Copy out the records below verbatim, from the line with "Where should I click to: Switch" to the line with "coord(110,14)", including both of those lines.

• [Data listing]

____________

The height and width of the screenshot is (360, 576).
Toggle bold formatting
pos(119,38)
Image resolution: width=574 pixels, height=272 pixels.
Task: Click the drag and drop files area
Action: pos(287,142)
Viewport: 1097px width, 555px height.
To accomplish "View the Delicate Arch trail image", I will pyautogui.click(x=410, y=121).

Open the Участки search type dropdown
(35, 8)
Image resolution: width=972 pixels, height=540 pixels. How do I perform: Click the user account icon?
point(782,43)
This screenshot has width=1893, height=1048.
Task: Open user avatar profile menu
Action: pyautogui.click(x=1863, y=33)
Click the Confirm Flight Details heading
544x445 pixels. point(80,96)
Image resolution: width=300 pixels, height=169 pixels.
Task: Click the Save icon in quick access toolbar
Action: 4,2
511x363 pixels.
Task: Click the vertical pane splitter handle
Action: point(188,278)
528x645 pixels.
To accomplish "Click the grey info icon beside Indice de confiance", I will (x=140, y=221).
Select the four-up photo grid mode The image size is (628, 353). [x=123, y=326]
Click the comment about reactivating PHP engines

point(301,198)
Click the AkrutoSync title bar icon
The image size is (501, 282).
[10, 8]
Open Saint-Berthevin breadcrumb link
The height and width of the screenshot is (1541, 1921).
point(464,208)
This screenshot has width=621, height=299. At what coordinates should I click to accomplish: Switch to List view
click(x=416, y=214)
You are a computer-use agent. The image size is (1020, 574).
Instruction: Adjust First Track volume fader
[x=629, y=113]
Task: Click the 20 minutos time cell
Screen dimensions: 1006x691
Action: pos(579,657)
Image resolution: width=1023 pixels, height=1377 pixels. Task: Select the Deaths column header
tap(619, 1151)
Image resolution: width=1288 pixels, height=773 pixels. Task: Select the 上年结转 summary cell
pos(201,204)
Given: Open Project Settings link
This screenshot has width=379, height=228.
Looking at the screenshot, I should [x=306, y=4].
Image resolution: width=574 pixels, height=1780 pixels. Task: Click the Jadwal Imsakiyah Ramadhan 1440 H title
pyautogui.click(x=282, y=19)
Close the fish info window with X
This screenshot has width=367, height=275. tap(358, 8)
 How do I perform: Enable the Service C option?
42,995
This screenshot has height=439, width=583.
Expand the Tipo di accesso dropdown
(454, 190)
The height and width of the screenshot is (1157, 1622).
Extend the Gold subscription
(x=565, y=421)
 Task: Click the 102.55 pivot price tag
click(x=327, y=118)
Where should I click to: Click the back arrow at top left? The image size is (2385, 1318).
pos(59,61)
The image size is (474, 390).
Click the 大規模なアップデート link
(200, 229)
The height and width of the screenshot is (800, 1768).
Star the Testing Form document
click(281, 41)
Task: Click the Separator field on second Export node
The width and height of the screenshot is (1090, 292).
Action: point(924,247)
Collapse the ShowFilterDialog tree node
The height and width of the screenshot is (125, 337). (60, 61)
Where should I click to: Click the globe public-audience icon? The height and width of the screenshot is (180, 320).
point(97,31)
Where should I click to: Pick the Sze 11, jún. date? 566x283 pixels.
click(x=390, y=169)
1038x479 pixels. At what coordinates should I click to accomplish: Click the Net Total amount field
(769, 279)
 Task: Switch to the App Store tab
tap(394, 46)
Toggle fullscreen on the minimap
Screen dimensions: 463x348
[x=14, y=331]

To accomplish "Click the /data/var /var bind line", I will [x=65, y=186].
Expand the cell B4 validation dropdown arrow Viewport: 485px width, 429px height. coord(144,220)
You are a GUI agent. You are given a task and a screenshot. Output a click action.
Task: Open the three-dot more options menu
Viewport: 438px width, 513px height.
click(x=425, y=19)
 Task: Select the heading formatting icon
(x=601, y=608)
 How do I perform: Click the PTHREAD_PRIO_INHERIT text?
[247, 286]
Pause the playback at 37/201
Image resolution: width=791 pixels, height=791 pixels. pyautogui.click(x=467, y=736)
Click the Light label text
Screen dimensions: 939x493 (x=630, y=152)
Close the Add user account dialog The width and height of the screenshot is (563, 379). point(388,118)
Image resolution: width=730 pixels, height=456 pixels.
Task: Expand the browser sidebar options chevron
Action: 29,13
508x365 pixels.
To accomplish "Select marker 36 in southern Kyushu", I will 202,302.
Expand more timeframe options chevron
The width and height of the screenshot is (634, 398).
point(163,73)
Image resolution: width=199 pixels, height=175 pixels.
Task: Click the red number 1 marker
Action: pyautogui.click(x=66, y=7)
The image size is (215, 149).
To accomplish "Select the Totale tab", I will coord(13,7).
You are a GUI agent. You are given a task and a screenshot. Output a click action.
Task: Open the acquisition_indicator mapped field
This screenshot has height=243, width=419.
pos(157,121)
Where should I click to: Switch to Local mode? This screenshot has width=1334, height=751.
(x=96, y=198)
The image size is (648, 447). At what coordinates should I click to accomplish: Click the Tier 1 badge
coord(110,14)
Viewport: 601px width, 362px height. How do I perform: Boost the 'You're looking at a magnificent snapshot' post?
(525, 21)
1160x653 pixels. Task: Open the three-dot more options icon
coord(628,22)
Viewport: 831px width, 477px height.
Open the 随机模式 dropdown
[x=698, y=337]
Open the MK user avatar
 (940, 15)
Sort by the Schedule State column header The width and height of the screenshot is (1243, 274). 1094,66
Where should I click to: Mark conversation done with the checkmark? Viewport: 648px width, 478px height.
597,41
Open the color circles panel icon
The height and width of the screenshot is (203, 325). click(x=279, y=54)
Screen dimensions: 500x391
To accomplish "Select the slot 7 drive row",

____________

• [Full output]
Where should I click to: Switch to Local mode? This screenshot has width=1334, height=751.
(x=96, y=198)
The image size is (648, 447). At what coordinates should I click to accomplish: Click the Tier 1 badge
coord(110,14)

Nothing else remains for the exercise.